My mate became a mime artist. I haven’t heard from him since.
TIP: Ensure your kids wash their faces and brush their teeth every morning by giving them spare ribs for breakfast.
Once, my mum walked in my room and said “you’ll go blind if you do that”. I was so startled, I dropped my binoculars and missed the eclipse.
I’ve just sold the monitor from our exercise bike to a bloke at work. My wife’s disappointed, she had her heart set on it.
TIP: Reduce the carbon footprint of bin lorries by putting rubbish and recycling into the same bin.
I’m selling off my old vinyl collection, so if anyone wants any second hand BDSM gear please get in touch.

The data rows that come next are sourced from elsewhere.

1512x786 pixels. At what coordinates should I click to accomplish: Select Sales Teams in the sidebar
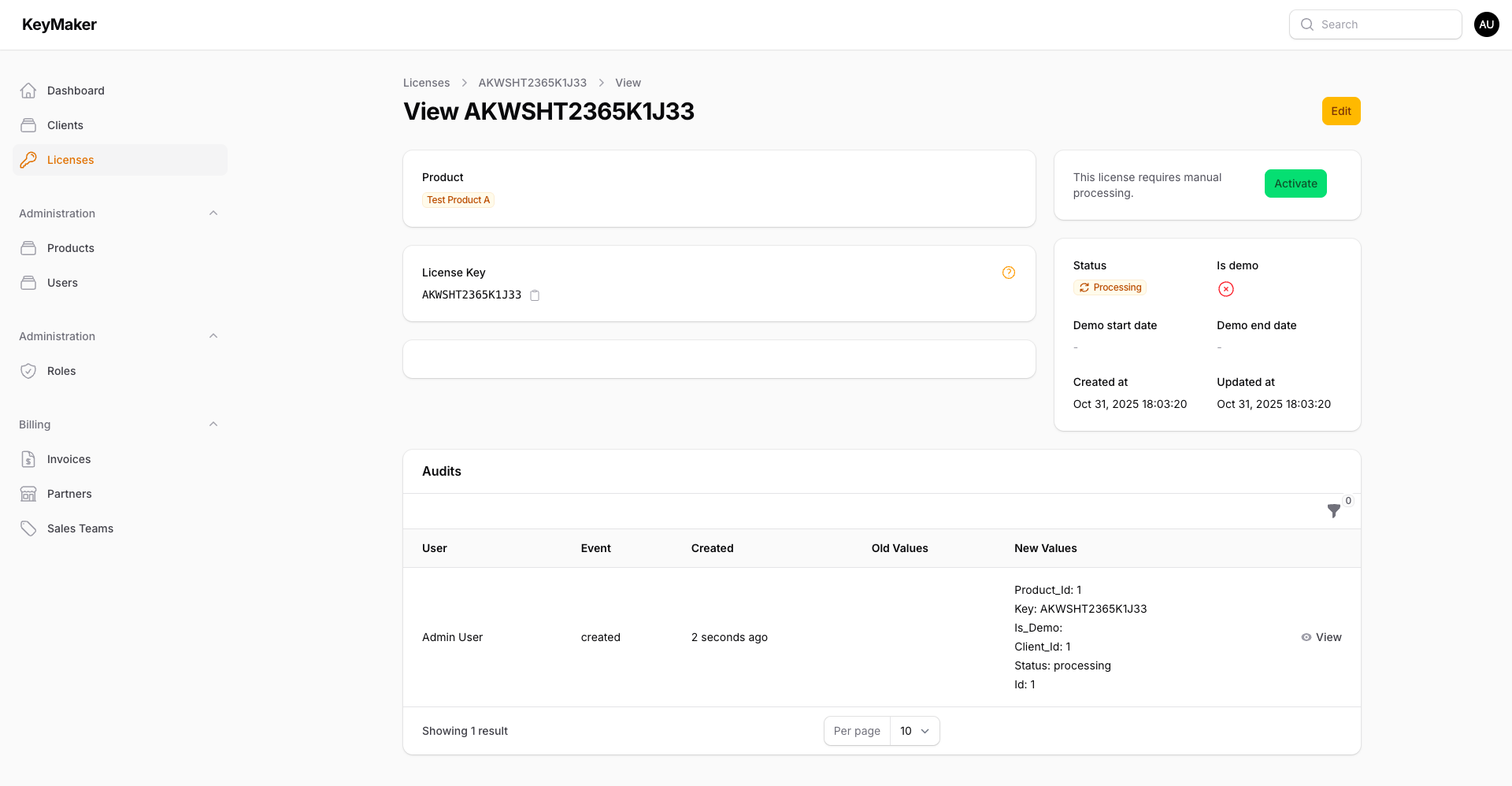80,528
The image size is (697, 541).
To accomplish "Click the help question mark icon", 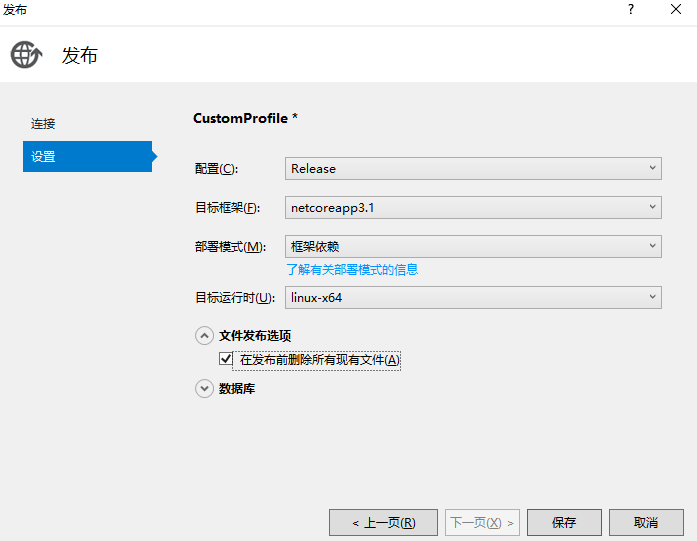I will (x=631, y=9).
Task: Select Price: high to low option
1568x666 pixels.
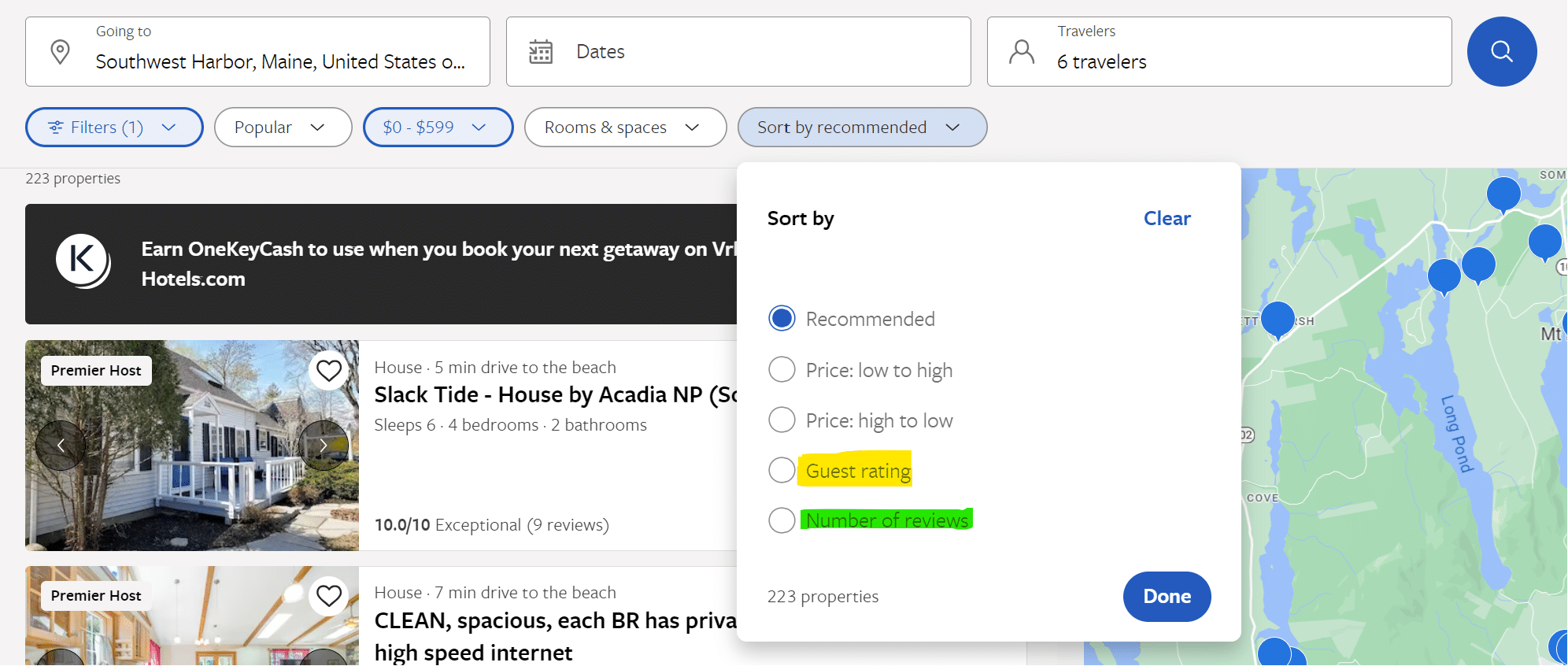Action: click(782, 420)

A group of young men dressed as the Light Brigade have been taken into custody. Police say there will be no charges.
“What do we want?”
“Anagrams!”
“What-ho! Wet, new mend?”
“Own!”
I’ve wasted all morning trying to beat my personal best for limbo dancing. This is a new low for me.
TIP: Convert your sitting room into a lavatory by sending in H from Steps.
Occasionally I like to call a random phone number and say:
“Noel, it’s the banker. Offer him £7500″, then I hang up.”
“OK sir, it’s your last meal before the electric chair. What can we get for you.” “Hamburger and fries please. With a coke.”
“Is Pepsi OK?”
I ate something that didn’t agree with me earlier.
THAT’S how you win an argument.
My wife said I could do whatever I liked on my birthday. So I’m flying to Brazil to start a new life.
Sat down for a nice evening watching The Golden Globes last night when she caught me looking, put her bra on and closed her bedroom curtains.
Remember that the Bitcoin exchange rate fluctuates wildly. So while 500 Bitcoins were worth jack shit yesterday today they’re worth fuck all.
“I’m so excited – and I just can’t hide it”. Not in these leggings.
Apparently Oscar Pistorius has a new girlfriend. Try not to dwell on that, lonely single people.
An Oscar can be a curse on your movie career. After their awards Cuba Gooding Jr, Ghandi and Malcolm X never made anything worthwhile.
Asterisks are ****ing great. I swear by them.
“I once briefly had a job printing fake bank notes, but quit after a couple of days.” “How come?”
“The money was terrible.”
News: Report finds badger cull ‘ineffective’ and ‘inhumane’. Which brings it into line with all the other government policies.
Putting up a painting. I tried Blu-Tack, Pritt Stick and Sellotape before I finally nailed it.
Fasting day today. I’ve already been annoyed by a woman’s hat.
I have this terrible recurring dream that I’m trying to divide 1 by 3.
TIP: Create an air of excitement and anticipation at social gatherings by starting a sneeze but never finishing it.
That trick where you pretend to search in your pocket and pull out a V-sign is even better when you do it on a friend’s new baby.
Another good thing to do when someone shows you their new baby is to burst out laughing.
News: The government denies that it plans to redefine ‘child poverty’ as ‘juvenile pre-wealthiness’.
Whether my dyslexia has been cured or not is still nuclear.
My friend with a lisp has passed away. He’ll be miffed.
My wife has left me because of my obsession with documenting our entire relationship. 27/02/14 @ 1645 in Pizza Express (dirty cutlery).
“A little bit of black paint under my eyes, a little pack of hand grenades by my side” ~ Rambo No 5.
Very sad. The poison who on vented chinese whispers has deed.
FACT: A woman’s cleavage tells you the amount and type of attention she needs.
Manchester United’s end of season DVD is available in all good retailers as of tomorrow.
My mate couldn’t handle living with his wife any longer so last week he hired a hitman. RIP Paddy.
On a sweet-toothed whim, I ordered a box of Wispas from a Chinese website. By the time they reached me, they were M&Ms.
“Nothing says I love you like” ~ lonely scouser.
I make grenades in a munitions factory. I can count on the finger of one hand, the amount of times I’ve got one wrong.